◆ **What is required**
Reproduce the tulpa log post word for word, starting at "SO! A bit o'" and continuing up to and including "type of insane!".

◆ **Passage**
## begin

First off, I'd like to quote the old introductory text here, just for old times' sake and because it actually provides an interesting look at me back then.

 

(Aka "In Which The AUTHOR is Entirely Fine With Using FAQman's Guides".)

 

Yes, sir-ee, it's another tulpalog. However, despite the general opinion of Tulpa.Info being "NO HOUR COUNTS, NO GUIDES, NO WONDERLAND, PARROT EVERYTHING" (loljk) , I'm going to go ahead and use the Old Ways anyway.

 

SO! A bit o' information. As you can see in my siggy, my tupper's Lyra from MLP. Yes, I am a brony. Yes, I did come from /mlp/. And yes, I am subjecting myself to having a talking pony following me around the rest of my life. But hey, that's what the human form is for; that way, I'm only ONE type of insane!

 

Now I've been around for a bit longer than my post count might lead on; I got into the threads shortly after FAQman finished his first edition guide set. And despite the fact that everyone says that I can make a tulpa in a day or something, I'm going to (at least nominally) go by quite a lot of FAQman's suggestions. The difference being that I realize a few key things about his guides: one being that his purpose was not to say "This is how much time you have to spend", but more like "For optimal results, make sure to try and spend this much time". Which is what I'll be doing. And of course I know that hour times can be limiting, as per Chupi's post, so I'm keeping my mind open, even if I start getting responses really early on.

## end

◆ **Dataset rows**
## begin

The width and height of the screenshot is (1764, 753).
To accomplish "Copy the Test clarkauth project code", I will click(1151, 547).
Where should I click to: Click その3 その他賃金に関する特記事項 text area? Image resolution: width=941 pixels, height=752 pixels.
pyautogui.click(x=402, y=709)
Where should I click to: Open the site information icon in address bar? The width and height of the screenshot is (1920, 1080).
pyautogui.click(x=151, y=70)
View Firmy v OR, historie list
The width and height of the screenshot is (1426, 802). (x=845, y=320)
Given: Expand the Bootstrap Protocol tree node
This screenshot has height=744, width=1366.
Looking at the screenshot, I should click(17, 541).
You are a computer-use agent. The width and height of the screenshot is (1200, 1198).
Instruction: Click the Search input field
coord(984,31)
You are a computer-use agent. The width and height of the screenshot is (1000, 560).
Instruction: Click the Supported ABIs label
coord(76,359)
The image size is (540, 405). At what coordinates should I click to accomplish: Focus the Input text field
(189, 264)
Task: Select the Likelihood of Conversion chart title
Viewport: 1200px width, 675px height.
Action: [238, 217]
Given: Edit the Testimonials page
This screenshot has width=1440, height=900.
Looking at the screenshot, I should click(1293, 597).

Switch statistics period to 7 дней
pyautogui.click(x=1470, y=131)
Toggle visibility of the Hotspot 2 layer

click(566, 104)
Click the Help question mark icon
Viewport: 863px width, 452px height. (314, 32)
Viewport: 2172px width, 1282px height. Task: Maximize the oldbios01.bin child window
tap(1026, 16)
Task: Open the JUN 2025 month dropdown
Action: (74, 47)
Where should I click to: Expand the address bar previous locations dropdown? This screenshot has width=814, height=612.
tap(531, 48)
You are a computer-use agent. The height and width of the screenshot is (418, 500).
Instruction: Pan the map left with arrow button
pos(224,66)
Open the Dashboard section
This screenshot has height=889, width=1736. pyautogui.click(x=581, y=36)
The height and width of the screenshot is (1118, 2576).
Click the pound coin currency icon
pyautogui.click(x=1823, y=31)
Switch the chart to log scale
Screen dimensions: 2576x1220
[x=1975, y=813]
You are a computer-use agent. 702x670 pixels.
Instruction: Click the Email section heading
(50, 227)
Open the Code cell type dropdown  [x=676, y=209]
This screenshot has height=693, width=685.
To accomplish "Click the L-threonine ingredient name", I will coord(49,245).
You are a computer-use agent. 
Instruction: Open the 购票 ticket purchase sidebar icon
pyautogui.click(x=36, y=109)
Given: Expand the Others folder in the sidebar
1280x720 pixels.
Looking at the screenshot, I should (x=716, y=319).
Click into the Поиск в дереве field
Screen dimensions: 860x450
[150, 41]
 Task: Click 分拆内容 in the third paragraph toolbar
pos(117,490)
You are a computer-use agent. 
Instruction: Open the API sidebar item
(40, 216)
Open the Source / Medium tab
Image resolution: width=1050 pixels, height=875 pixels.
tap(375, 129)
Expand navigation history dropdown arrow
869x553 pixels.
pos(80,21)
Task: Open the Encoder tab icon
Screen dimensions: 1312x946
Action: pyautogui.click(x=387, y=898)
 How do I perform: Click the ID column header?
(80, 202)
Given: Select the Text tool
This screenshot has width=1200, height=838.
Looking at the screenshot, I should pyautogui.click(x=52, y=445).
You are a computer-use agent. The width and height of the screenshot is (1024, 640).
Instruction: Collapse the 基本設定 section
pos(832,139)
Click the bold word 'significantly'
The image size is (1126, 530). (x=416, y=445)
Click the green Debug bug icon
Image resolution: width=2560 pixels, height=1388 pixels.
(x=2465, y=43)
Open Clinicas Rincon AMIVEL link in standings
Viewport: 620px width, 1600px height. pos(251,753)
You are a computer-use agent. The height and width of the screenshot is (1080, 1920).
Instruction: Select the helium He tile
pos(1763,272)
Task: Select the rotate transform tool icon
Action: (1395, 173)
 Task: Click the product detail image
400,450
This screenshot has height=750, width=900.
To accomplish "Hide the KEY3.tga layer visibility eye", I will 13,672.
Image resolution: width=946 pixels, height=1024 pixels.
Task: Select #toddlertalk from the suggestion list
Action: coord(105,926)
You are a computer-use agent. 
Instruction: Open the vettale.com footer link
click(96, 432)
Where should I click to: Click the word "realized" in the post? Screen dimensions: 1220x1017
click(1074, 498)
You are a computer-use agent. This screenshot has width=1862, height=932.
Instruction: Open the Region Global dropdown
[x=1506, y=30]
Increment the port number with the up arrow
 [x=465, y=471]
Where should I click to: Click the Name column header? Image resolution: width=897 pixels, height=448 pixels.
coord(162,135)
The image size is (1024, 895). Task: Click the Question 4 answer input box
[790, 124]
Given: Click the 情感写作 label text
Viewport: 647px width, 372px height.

## end

◆ **Output of the task**
SO! A bit o' information. As you can see in my siggy, my tupper's Lyra from MLP. Yes, I am a brony. Yes, I did come from /mlp/. And yes, I am subjecting myself to having a talking pony following me around the rest of my life. But hey, that's what the human form is for; that way, I'm only ONE type of insane!